§ Passage extrait:
________________________________________
Comme  je vous l’avais annoncé dans mon précèdent article (disponible ici), j’ai choisi de commencer ma descente de la Patagonie par le coté chilien.

Je voulais être certain de choisir l’itinéraire qui me permettrait de voir le plus de choses. Je pensais que le choix des routes se révèlerait compliquer pour traverser ces immense étendues. En réalité, il a été d’une simplicité enfantine : il n’y a qu’une seule route qui traverse la Patagonie Chilienne.

Elle est longue de 1249 kilomètres, et se résume à un chemin caillouteux et poussiéreux sur plus de 80% de sa longueur. Elle traverse la Patagonie Chilienne jusqu’à O’Higghins où l’immense champ de glace du Hielo Norte stoppe sa course.

La carratera est l’une des routes les plus mythiques aujourd’hui pour les routards du monde entier ; elle traverse certaines des zones les plus isolées et sauvages de la planète. Mais plutôt que de vous parler de la beauté des paysages traversés, chose que les photos feront bien mieux que moi, revenons un peu sur son histoire.
Pas besoin de remonter bien loin dans le temps puisque la route n’a été ouverte au trafic qu’en 1988, et sa dernière section connectant O’Higgins ne remonte quant à elle qu’à 2001.

Pour ceux qui se posent la question de savoir comment faisaient les rares habitants avant, et bien figurez vous qu’ils ne faisaient pas. Il y a seulement 10 ans en arrière, les deux seuls moyens de relier les villages qui parsèment ces terres sauvages étaient soit de prendre le bateau et de traverser le labyrinthe des fjords de l’Ouest Patagonien, ou pour ceux qui avaient le cœur particulièrement bien accroché, de se rendre sur place par un petit coucou, en survolant d’interminables zones montagneuses.

La décision de la construction de la route est intéressante. Ce sont des considérations politiques et non économiques, dans un contexte de conflit larvé avec l’Argentine, qui ont poussé le Général Pinochet à débloquer les budgets nécessaires. L’objectif était de désenclaver la région de Aisen alors accessible uniquement en passant par l’Argentine.

Entre la décision et la réalisation de ce projet herculéen, 25 années s’écoulent et plus de 200 millions de dollars sont dépensés. Aujourd’hui voyager le long de la Carratera Australe offre le splendide spectacle d’une nature vierge et préservée.

Cela permet aussi aux plus observateurs d’avoir un aperçu de la division qui existe encore au sein de la population chilienne sur la nature du régime de Pinochet.
________________________________________
§ Extrait de données:
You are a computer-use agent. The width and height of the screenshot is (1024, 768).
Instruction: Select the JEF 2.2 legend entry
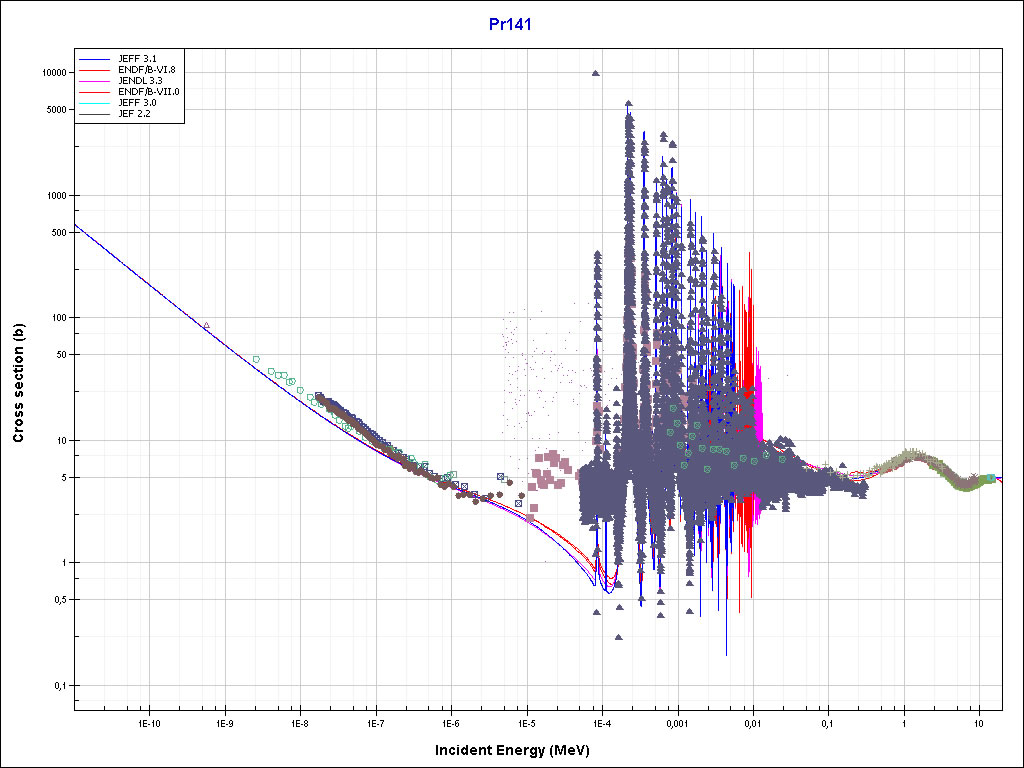(135, 114)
________________________________________
§ Travail demandé:
A: D'après le texte sur la route de la Patagonie chilienne, en quelle année cette route a-t-elle été ouverte à la circulation ?
B: Poursuivez le texte sur la route de la Patagonie chilienne à partir de sa dernière phrase.

§ Réponses attendues:
A: En 1988.

B:
La reconnaissance des habitants qui vivent le long de la route envers celui qui a pris la décision de construire cet axe maintenant vital pour eux se retrouve à de multiples endroits. L’un des villages que j’ai traversé s’appelait la Junta, rien que ca, qui signifie littéralement en espagnol la junte, en référence à la junte militaire dirigée par le Général Pinochet. Tout aussi étonnant, un immense et hideux monument à la gloire du Général se dresse toujours aux alentours du kilomètre 600. Une gloire pourtant largement déchue à la fin de la vie du Président dictateur, qui fut inculpé pour génocide, terrorisme et torture mais décéda avant son procès.

Voyager à travers la Patagonie permet de sentir à quel point la population chilienne était et reste divisée sur la nature du régime Pinochet. Une terrible dictature pour certains, un sauveur ayant écarté du pouvoir le socialiste Allende qui amenait le pays au chaos social et économique pour d’autres.

Cette division de la population j’en aurais une autre illustration lors d’une excursion au glacier San Rafael (l’objet d’un prochain article). Un chilien à bord du bateau qui nous amène sur place, et qui habite sur les berges du lac Carrera, en plein centre de la Patagonie nous explique que le village d’une centaine d’habitants où il habite est terriblement divisée, avec d’un coté les socialistes et de l’autre les fascistes (je reprends ces propres mots ce qui vous aidera à deviner de quel coté il se range).

Etonnante division dans des régions où l’on pourrait croire que la rudesse du climat et de l’environnement auraient pour conséquence de resserrer les liens entre les habitants.
La situation politique du Chili semble plus complexe qu’elle n’y paraît, particulièrement dans ces régions lointaines qui n’ont pas directement subi la violence du régime, et se rappellent surtout la route qu’il a fait construire pour eux lorsqu’ils se remémorent les 18 ans au pouvoir de Pinochet.

Mais voyager le long de la Carratera Australe, même si cela permet de mieux comprendre la complexité politique chilienne, permet surtout s’en mettre plein les yeux avec des paysages magnifiques.

Et qui dit paysages magnifiques dit aussi pêle mêle photo!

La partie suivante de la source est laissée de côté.